O Estadão informa que a Proposta de Emenda Constitucional (PEC) 32/2022, a PEC da Transição, virou moeda de troca para barganhas entre o Congresso e a equipe do presidente eleito Luiz Inácio Lula da Silva. Lideranças parlamentares estariam condicionando a aprovação do texto, entre outros pontos, à ocupação de Ministérios e vagas regionais e ao apoio à reeleição de Arthur Lira (PP-AL) e Rodrigo Pacheco (PSD-MG) ao comando da Câmara e do Senado, respectivamente.
A rigor, essa notícia não causa nenhuma surpresa. A política em Brasília – e em todos os outros lugares – sempre foi assim. Para aprovar determinada matéria, o governo tem de ceder poder a outros partidos e grupos políticos.
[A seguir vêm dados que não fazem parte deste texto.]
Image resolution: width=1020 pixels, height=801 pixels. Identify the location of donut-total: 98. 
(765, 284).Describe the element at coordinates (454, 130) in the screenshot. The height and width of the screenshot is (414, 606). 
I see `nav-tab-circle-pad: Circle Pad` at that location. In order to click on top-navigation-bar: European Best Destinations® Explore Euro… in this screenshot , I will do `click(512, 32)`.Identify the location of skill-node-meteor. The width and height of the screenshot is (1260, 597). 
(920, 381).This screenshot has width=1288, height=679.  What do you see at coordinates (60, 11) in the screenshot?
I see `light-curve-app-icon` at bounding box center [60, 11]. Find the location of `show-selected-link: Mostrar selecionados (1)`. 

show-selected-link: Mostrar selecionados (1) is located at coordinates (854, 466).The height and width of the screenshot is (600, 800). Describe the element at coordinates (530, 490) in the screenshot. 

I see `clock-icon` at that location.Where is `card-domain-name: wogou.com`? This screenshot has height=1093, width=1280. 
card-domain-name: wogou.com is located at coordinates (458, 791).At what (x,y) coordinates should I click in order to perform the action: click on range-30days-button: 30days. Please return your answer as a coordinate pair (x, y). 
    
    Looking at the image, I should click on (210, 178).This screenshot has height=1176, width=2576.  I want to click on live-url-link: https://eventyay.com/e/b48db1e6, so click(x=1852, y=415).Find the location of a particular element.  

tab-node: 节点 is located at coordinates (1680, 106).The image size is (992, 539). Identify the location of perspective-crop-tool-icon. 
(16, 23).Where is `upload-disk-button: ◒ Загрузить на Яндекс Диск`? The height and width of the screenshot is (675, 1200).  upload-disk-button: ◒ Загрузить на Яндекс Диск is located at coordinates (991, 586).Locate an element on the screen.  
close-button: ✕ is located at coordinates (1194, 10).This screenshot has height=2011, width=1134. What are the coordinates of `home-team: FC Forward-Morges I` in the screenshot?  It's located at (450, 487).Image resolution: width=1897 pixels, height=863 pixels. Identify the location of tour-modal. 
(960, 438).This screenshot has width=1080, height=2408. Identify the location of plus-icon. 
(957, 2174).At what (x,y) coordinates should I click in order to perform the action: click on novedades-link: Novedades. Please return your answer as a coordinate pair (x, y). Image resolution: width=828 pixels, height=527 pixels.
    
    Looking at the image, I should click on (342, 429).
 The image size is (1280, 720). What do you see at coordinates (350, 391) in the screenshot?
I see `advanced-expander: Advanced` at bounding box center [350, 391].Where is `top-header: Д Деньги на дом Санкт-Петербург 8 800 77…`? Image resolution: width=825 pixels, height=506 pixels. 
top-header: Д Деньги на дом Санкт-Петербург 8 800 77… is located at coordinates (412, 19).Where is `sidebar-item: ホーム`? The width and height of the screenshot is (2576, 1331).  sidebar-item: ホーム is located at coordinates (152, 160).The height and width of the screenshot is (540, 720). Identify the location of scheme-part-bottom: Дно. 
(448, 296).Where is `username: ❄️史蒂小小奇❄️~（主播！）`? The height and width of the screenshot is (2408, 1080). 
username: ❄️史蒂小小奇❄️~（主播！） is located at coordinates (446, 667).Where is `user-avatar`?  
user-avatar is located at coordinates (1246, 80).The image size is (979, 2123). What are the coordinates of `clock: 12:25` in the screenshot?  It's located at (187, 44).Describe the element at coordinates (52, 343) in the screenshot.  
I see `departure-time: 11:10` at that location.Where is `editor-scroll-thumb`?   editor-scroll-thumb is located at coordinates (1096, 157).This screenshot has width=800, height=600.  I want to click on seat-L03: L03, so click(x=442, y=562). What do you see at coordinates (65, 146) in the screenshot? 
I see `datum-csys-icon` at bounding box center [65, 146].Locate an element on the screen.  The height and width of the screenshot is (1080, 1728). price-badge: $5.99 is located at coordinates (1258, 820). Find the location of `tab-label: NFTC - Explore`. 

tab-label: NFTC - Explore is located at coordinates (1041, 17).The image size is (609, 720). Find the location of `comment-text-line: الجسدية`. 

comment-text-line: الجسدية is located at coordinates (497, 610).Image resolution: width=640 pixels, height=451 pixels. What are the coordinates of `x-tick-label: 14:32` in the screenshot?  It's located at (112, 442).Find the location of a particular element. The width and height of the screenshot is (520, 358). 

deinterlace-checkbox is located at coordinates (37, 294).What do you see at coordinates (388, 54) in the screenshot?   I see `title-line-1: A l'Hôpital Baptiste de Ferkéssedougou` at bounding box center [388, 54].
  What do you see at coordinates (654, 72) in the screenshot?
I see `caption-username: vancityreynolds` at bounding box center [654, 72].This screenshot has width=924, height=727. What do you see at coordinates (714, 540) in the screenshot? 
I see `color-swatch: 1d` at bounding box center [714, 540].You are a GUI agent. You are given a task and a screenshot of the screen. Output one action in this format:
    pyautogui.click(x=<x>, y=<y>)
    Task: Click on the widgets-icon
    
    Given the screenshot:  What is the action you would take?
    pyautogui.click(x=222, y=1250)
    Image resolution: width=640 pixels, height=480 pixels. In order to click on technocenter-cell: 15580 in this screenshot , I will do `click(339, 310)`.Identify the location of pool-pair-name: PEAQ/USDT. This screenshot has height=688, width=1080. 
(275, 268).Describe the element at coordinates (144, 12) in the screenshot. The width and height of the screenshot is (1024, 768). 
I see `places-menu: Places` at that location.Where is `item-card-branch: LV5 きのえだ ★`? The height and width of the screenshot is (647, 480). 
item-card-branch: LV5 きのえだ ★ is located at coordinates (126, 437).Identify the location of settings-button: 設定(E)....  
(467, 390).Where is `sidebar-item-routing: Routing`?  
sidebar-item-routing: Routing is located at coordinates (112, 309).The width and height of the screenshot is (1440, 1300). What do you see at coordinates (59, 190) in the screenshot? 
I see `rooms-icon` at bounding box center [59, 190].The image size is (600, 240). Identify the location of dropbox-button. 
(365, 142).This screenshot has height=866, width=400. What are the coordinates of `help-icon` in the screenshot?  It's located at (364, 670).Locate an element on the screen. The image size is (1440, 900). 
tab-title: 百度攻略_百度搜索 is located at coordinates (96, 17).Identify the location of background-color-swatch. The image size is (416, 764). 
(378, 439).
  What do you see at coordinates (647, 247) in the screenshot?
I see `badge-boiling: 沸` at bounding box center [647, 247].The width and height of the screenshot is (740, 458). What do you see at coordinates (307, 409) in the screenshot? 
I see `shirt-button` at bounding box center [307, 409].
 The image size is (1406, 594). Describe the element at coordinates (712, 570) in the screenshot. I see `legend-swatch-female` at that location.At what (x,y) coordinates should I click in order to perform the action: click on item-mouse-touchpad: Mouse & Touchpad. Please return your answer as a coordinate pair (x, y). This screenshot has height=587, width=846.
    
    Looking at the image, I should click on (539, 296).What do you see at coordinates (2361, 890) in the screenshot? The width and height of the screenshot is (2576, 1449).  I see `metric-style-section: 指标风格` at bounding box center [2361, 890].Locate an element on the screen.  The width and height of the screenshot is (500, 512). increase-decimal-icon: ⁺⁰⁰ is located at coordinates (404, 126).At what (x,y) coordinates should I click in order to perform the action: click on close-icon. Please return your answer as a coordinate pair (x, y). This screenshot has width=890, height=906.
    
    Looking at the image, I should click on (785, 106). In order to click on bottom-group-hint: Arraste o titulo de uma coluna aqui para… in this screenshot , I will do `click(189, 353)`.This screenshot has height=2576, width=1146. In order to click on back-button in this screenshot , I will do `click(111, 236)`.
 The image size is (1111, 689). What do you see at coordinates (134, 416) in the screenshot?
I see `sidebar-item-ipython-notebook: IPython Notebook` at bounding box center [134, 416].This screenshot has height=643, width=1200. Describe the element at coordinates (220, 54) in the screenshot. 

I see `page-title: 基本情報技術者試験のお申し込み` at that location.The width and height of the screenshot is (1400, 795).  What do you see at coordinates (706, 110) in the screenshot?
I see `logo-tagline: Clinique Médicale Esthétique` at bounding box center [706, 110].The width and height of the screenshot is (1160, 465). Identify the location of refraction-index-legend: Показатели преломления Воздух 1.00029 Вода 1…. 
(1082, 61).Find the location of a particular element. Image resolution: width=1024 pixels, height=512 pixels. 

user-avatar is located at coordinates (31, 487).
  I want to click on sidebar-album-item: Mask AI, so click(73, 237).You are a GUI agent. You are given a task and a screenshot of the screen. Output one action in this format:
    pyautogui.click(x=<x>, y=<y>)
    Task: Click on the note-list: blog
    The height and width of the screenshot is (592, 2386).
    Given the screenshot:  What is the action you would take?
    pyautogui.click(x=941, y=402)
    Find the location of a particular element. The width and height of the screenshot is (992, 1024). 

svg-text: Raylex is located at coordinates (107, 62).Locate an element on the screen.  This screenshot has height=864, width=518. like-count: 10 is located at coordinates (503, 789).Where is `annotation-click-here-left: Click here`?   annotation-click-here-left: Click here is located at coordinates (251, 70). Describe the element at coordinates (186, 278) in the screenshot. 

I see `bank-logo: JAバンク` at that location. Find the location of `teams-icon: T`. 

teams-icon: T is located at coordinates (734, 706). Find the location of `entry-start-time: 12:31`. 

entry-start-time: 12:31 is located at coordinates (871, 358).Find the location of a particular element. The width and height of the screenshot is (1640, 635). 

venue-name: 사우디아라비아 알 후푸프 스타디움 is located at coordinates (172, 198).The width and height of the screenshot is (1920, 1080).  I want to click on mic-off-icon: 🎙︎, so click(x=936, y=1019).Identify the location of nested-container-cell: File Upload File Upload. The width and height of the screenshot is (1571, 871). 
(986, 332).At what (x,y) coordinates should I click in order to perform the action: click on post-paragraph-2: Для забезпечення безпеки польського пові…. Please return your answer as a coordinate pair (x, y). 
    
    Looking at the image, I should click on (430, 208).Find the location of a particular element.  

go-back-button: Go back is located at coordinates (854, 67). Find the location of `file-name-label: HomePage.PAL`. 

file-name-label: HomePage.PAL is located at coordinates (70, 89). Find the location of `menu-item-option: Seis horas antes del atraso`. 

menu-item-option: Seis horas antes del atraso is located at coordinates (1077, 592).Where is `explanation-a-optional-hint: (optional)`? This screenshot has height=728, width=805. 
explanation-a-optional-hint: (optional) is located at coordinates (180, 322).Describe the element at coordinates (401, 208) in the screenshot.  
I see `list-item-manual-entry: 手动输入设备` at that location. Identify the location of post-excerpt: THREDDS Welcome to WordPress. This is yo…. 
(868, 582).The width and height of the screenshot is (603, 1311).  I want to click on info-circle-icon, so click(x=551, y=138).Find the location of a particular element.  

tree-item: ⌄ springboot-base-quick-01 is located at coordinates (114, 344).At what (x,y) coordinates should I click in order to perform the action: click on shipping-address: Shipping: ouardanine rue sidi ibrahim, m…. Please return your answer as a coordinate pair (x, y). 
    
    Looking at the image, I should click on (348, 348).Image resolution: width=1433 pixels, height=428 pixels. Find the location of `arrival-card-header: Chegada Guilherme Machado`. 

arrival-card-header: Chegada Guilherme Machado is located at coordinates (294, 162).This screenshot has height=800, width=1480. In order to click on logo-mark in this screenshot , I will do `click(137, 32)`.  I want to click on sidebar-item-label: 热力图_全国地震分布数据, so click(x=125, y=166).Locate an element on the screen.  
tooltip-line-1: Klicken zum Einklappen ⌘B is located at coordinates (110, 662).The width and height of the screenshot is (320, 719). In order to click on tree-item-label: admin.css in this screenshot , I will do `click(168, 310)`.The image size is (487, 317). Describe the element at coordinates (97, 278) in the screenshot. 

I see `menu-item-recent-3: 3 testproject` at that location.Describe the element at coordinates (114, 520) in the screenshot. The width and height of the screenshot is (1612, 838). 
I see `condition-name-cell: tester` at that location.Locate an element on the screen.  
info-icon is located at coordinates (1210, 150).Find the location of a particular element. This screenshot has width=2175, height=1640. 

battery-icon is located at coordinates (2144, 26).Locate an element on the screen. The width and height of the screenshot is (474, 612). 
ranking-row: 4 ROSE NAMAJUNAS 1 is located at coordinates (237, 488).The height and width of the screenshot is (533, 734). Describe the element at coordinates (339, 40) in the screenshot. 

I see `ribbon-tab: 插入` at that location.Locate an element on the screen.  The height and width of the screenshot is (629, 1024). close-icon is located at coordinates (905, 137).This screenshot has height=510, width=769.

Segundo apurou o jornal, MDB, União Brasil e PSD pleiteiam com a equipe de Lula pelo menos duas pastas, cada um, no novo governo. Ao todo, os três partidos têm hoje 30 senadores, de um total de 81. Ou seja, se o PT deseja aprovar a PEC da Transição, não pode prescindir do apoio das três legendas.
Perante esse cenário, talvez alguém possa se lamentar da política nacional. Para apoiar um projeto de lei ou uma PEC, em vez de analisar o conteúdo específico do texto, um partido exige cargos no governo. Ora, isso não é necessariamente ruim. Se uma legenda tem muitos parlamentares eleitos – e, por isso, tem de fato capacidade de barganhar cargos em troca de apoio no Congresso –, significa que ela tem ampla base eleitoral e que sua participação no governo é também um modo de que os interesses dessa parcela da população estejam representados no Executivo.
Pensando nos próximos quatro anos, é muito bom para o País que o PT tenha de ceder espaço no governo a outros partidos. É a concretização daquilo que Lula reconheceu, no dia 30 de outubro, após o anúncio do resultado da eleição presidencial: “Esta não é uma vitória minha, nem do PT”. Para governar, a legenda petista precisará ceder poder a outros grupos políticos. Não poderá implementar sozinha suas ideias e propostas pelo simples fato de que não detém sozinha apoio suficiente no Congresso para isso.
Essa dinâmica negocial entre Executivo e Legislativo revela que o princípio democrático mais fundamental – todo o poder emana do povo – está funcionando. Como o PT não tem maioria no Legislativo, ou seja, como a população não lhe conferiu uma representação majoritária, ele é obrigado a dialogar com outros partidos, que também representam parcelas relevantes da população, e ceder-lhes poder, seja na redação final das diversas propostas legislativas, seja na composição do próprio Executivo, com cargos na máquina pública.
O grande perigo nessas negociações está em dois pontos, que merecem atenta vigilância. Em primeiro lugar, a negociação deve ter por base os interesses das respectivas bases eleitorais dos partidos. As legendas não estão ali para obter favores para os caciques partidários, e sim para defender os interesses de seus eleitores. Por isso, é fundamental que os compromissos relacionados aos acordos sejam públicos e se refiram a pontos programáticos, conectados de fato com os interesses dos eleitores de cada partido. Infelizmente, no Brasil, ainda é raro que os apoios partidários venham precedidos da celebração pública desses compromissos. Mas, precisamente por isso, eles precisam ser exigidos e cobrados. Deve haver um ônus político significativo para a legenda que não respeita minimamente o seu eleitorado.
O segundo ponto a demandar especial atenção diz respeito ao modo como os partidos aliados exercem os cargos obtidos nessas negociações. Deter um cargo público não dá direito a se apropriar daquela fatia da máquina pública para interesses particulares. O Estado existe para servir à coletividade. Eis um dos grandes desafios nacionais, em relação tanto à eficiência do aparato estatal como à moralidade pública: o exercício republicano dos cargos públicos.
Diante de todas essas negociações, é preciso reconhecer: o País precisa de mais, e não de menos, política. O que se dispensa, e deve ser combatido, é o fisiologismo.